In an interview, Jacobsen stressed the need for a more modernized energy regulatory framework, so the Atlantic Provinces can collaborate to quickly develop and adopt cleaner energy.
To this end, Atlantica released a paper that makes the case for responsive smart grid technology, the adaptation of alternative forms of clean energy, the adaptation of hydrogen as an energy source, petroleum price regulation in Atlantic Canada and small modular reactors.
Jacobsen said regulations need to match Canada’s urgency around reducing greenhouse gas emissions by 40 to 45 percent by 2030, achieving a net-neutral national power grid by 2035 – and the goal of that 50 percent of Canadian vehicle sales being electric by 2030.
“It’s an evolution of policy and regulations to adapt to a very aggressive timeline of aggressive climate change and decarbonization targets,” said Jacobsen.
“These are transformational energy and environmental commitments, so the path forward really requires the ability to introduce and adapt and move forward with new clean renewable energy technologies.”
Jacobsen said Atlantica’s recommendations are not a criticism of existing regulations– but an acknowledgment that they need to evolve.
He noted newer, clearer regulations will make way for new energy sources – particularly a region that has the countries highest rates of dependency on fossil fuels.

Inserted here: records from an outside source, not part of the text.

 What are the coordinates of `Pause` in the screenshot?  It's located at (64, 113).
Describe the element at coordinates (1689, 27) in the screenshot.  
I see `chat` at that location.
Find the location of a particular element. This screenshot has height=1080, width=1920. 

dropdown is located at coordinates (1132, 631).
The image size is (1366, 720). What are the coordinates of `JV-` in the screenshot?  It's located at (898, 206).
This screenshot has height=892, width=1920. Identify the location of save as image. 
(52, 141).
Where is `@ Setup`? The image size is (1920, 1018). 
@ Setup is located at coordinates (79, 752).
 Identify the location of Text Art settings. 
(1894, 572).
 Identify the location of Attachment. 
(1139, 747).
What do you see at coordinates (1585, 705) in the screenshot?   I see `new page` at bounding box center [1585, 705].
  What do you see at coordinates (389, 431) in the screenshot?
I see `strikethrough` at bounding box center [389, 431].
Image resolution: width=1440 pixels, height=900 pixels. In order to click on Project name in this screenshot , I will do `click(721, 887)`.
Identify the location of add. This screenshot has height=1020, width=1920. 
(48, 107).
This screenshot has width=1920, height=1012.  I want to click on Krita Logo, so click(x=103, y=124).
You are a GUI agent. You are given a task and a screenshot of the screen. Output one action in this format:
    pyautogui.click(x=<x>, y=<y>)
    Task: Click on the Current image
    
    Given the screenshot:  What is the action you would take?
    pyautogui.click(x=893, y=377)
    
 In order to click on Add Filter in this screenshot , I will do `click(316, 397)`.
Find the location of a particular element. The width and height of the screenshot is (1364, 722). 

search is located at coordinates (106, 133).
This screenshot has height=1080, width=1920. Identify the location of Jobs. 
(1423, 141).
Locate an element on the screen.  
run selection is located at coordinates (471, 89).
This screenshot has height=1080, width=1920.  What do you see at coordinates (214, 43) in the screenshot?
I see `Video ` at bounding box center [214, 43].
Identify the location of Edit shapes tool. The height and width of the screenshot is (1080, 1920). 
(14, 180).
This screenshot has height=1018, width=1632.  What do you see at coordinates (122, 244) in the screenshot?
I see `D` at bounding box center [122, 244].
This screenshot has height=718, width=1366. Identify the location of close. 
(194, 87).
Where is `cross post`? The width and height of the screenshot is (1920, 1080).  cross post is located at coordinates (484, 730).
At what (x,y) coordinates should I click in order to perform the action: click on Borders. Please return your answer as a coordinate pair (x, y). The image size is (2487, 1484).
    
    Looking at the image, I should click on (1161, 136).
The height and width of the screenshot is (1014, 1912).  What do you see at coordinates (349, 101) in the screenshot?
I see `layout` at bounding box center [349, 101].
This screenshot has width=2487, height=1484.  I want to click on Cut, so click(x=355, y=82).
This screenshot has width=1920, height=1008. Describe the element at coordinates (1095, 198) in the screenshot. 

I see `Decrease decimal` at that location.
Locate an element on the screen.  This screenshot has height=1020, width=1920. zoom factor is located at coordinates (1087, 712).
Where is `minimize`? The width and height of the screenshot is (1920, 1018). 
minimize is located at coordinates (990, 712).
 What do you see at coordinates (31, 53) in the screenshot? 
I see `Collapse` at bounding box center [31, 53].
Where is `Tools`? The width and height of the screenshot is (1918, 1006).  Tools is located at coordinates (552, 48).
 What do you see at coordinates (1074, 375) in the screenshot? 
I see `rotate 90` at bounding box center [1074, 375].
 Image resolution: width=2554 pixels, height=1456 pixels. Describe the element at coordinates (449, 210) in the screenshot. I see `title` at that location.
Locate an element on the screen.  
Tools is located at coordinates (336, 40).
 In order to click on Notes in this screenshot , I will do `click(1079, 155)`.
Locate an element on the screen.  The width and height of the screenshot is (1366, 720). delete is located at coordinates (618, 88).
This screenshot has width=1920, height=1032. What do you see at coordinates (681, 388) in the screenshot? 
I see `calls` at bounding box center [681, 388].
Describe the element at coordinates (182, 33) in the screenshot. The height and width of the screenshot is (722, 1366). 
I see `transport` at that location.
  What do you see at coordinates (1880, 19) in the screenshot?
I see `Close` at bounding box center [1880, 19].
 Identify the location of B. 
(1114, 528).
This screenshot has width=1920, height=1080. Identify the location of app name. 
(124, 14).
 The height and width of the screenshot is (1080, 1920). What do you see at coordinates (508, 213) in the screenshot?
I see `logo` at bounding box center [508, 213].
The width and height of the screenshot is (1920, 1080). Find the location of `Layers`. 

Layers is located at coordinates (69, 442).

“We have a long way to go, but at the same time, we have a lot to celebrate. Atlantic Canada is leading the country in reducing greenhouse gas emissions,” said Jacobsen.
“There are new ways of producing energy that requires us to be able to be much more responsive and this is an opportunity to create a higher level of alignment here, in Atlantic Canada.”
Jacobsen said Atlantica is looking to aid interprovincial cooperation in providing power through projects like the 500-megawatt, 170-kilometre Maritime Link that transports power from the Muskrat Falls hydroelectric dam in Labrador, through Newfoundland and across the Cabot Strait, to Nova Scotia – or NB Power’s export of electricity to P.E.I., via sub-sea cables crossing the Northumberland Strait.
He noted streamlined regulations may allow for more potential wider-scale partnerships, like the proposed Atlantic Loop project, which would involve upgrading transmission capacity on the East Coast to allow hydroelectric power from Labrador and Quebec to displace coal use in the region.
Atlantic Canada has led the way with adaption new renewable technologies, noted Jacobsen, referring to nuclear startups Moltex Energy and ARC Nuclear Canada’s efforts to develop small modular nuclear reactor technology in New Brunswick, as well as the potential of adopting hydrogen fuel technology and Nova Scotia’s strides in developing offshore renewable energy.
“I don’t think we have any choice other than to be forceful and aggressive in driving forward a renewable energy agenda.”
Jacobsen said cooperation between the Atlantic provinces is crucial because of how challenging it is to meet energy demand with heavy seasonal and daily variations in energy demand in the region – something smart grid technology could address.
Smart Grid Atlantic is a four-year research and demonstration program testing technologies that provide cleaner local power, more renewable power, more information and control over power use and more reliable electricity.
“It can be challenging for utilities to meet those cyclical demands. Smart girds add knowledge of the flow of electrons in a way that can help even out those electricity demands – and quite frankly, those demands will only increase when you look at the electrification of the transportation sector,” he said.
Jacobsen said Atlantica’s paper and call for modernized regulations are only the beginning of a conversation.